Keeping a journal became part of my car camping routine. Once I became serious about this goal and wanting to complete the IAT, it was my way to remember what had transpired on each hike. I made sure to answer questions found in the 1,000 Miler application. It made the process easier to fill out the form. I answered such questions as where I hike, the weather, who I met and hiked with, and what I saw.
There were so many unique and amazing sights to see on this trail, this journey. So many stories to tell. This trail heals the soul, yet demands respect. I saw beauty in every season. From the icy, snow-filled trails of winter to spring’s slushy, muddiness. From the buggy hum and water-filled ruts with summer’s sucking mud to fall’s crisp temperatures with colorful landscapes. This trail has my respect from these lessons I learned.
I learned that 1,200 miles was no small feat. My longest hike was a personal best at 28.2 miles, completed in nine hours and 20 minutes No wonder I wore out a pair of boots in less than a year.
Bike shuttles overtime strengthened my body so that hills are no problem now. The IAT gave me refuge from the chaos of 2020. When one is as determined as me, the majority of such a goal can be completed within nine months.
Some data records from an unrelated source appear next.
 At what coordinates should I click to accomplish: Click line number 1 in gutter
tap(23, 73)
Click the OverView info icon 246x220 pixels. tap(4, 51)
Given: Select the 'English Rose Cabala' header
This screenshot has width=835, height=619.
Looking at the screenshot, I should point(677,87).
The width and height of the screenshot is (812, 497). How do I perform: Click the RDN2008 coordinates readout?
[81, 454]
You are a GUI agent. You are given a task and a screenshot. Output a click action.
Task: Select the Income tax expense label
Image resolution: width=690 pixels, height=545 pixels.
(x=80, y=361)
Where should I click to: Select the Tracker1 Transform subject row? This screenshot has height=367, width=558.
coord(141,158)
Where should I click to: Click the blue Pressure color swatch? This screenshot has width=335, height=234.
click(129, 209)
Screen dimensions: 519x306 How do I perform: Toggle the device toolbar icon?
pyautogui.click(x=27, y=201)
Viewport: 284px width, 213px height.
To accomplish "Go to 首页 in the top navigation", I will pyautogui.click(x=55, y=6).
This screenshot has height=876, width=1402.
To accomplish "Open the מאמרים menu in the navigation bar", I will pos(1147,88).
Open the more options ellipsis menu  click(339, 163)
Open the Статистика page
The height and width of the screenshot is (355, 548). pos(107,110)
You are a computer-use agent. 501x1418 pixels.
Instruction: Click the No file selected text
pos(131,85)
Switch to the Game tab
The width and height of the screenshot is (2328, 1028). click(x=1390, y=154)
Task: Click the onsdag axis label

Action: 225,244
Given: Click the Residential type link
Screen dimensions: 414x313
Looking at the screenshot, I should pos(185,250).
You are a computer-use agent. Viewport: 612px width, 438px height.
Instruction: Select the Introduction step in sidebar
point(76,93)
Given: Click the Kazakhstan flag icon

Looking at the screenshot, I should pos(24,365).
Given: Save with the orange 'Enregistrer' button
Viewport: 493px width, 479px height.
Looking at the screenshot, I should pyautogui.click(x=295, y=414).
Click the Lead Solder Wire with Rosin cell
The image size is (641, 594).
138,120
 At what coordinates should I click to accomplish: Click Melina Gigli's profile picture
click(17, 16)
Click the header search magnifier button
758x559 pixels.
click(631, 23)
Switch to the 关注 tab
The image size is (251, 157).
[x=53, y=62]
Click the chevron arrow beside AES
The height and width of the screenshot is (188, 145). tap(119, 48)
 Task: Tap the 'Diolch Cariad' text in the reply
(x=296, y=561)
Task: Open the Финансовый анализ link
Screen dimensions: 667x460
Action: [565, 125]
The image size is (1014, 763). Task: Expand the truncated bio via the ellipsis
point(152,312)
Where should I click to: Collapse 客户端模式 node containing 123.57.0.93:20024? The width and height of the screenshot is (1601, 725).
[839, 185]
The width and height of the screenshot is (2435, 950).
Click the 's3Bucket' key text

I am so thankful for COVID-19 giving us time (though not with the loss of life), the IATA, other 1,000 Miler wannabes, the kindness and help from neighbors and friends, like-minded, goal-driven hiking buddies turned friends, fantastic weather, and a cure for my depression. These reasons made accomplishing this goal possible on Aug. 11, 2020 at the IAT Eastern Terminus, in Potawatomi State Park. Here, I became the 233rd 1,000 Miler, a 1,000 Miler wannabe no longer.
I have learned so much about myself and what I am capable of physically and emotionally. Completing the trail was my goal. My reason simply was for Brett (my son with a disability) and others like him who no matter the struggles always have a smile on their face. They never give up. Always trying until they succeed. My goal is little compared to that. My reason is huge because they matter.
Good luck to those still striving to achieve their goals. Never give up! It can be attainable. Even if it isn’t, you will walk away with a better sense of who you are and new life skills. Life is short. Don’t waste one moment on the “what if‘s.” Live in “your moment”!